With the pictures excluded, output only the lines from the one containing "Screen dimensions: 585x381" through the last line of the entries, unchanged.

(Records supplied begins)

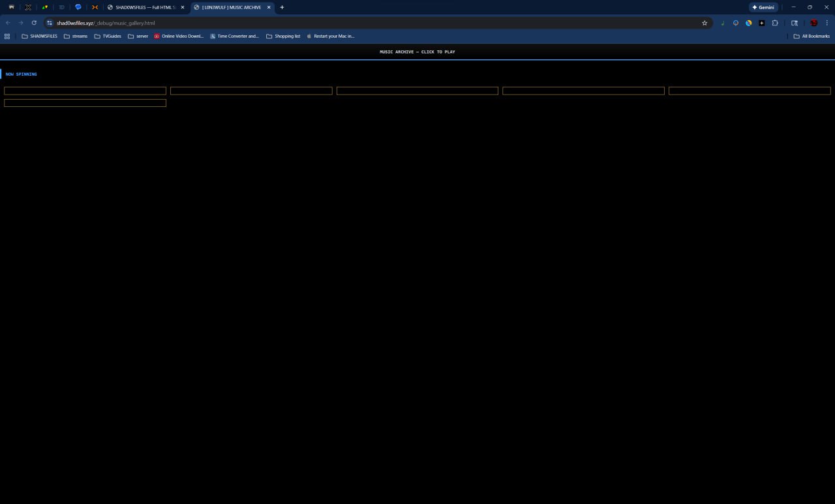Open the red profile avatar icon
Screen dimensions: 835x504
click(813, 23)
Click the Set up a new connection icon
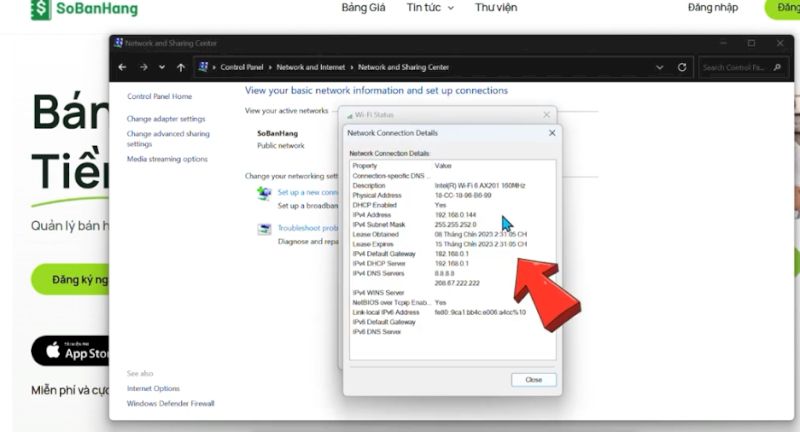Viewport: 800px width, 432px height. pyautogui.click(x=264, y=193)
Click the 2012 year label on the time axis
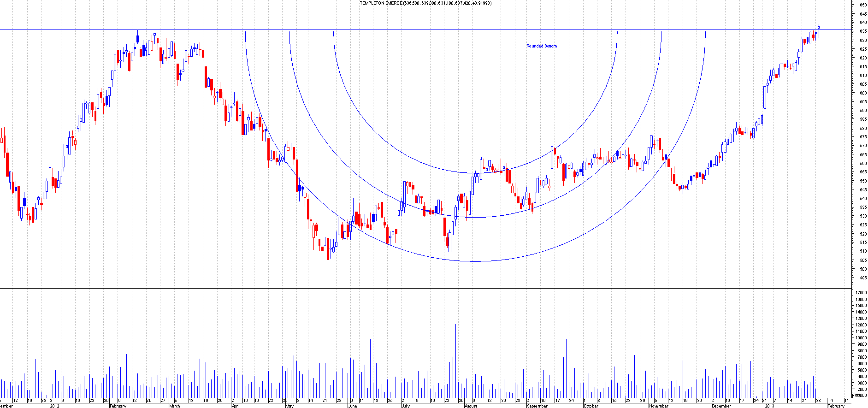Image resolution: width=868 pixels, height=408 pixels. pyautogui.click(x=54, y=406)
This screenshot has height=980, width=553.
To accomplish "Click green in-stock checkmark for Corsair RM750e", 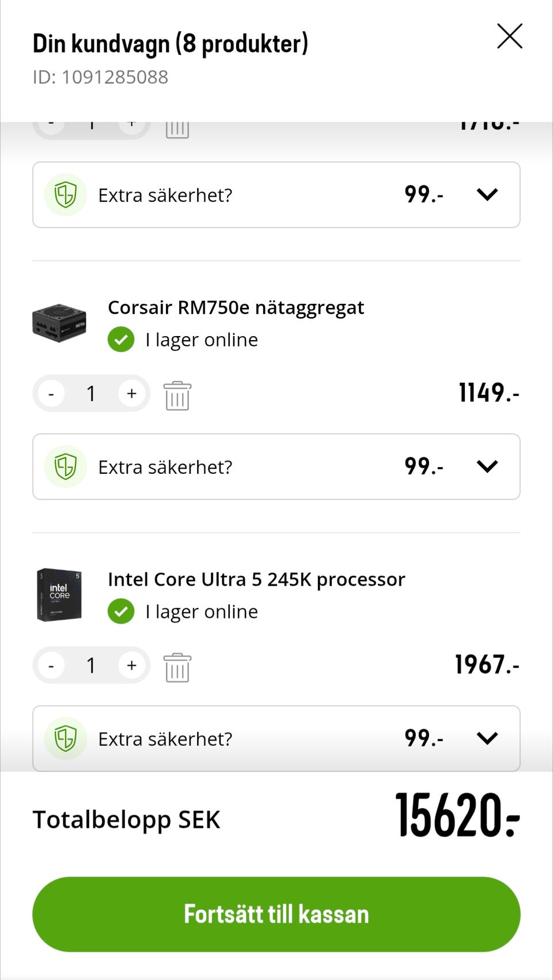I will tap(121, 340).
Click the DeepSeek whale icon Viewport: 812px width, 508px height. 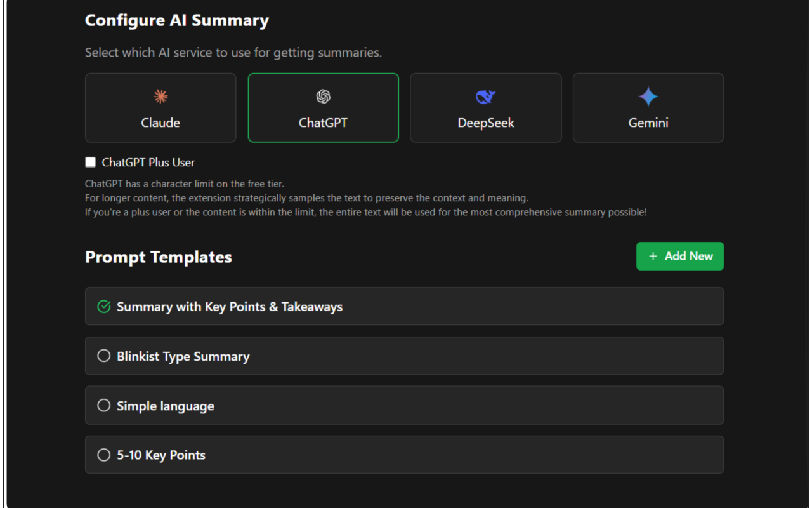click(x=485, y=96)
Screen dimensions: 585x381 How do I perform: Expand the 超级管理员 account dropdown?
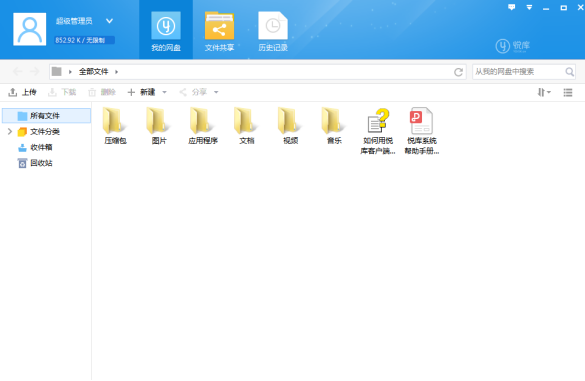pos(109,21)
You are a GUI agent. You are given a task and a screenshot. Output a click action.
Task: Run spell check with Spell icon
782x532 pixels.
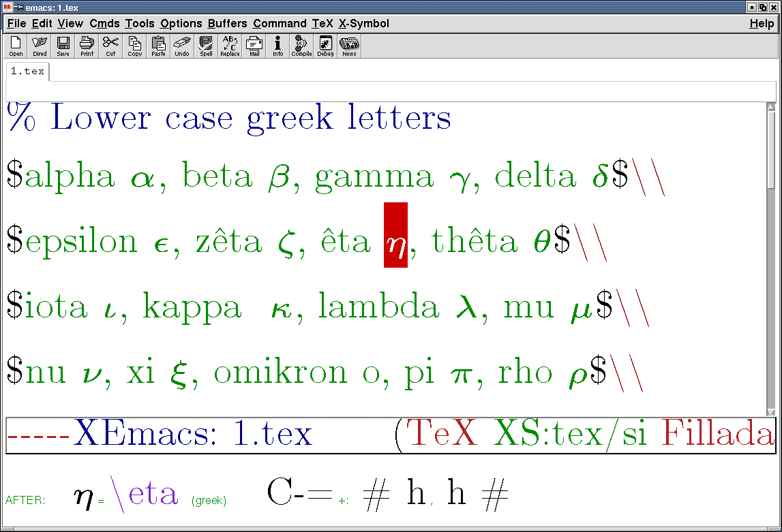206,46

(Records supplied ends)

▸ Exercise result:
Screen dimensions: 585x381 How do I perform: Expand the 超级管理员 account dropdown?
pos(109,21)
You are a GUI agent. You are given a task and a screenshot. Output a click action.
Task: Run spell check with Spell icon
782x532 pixels.
206,46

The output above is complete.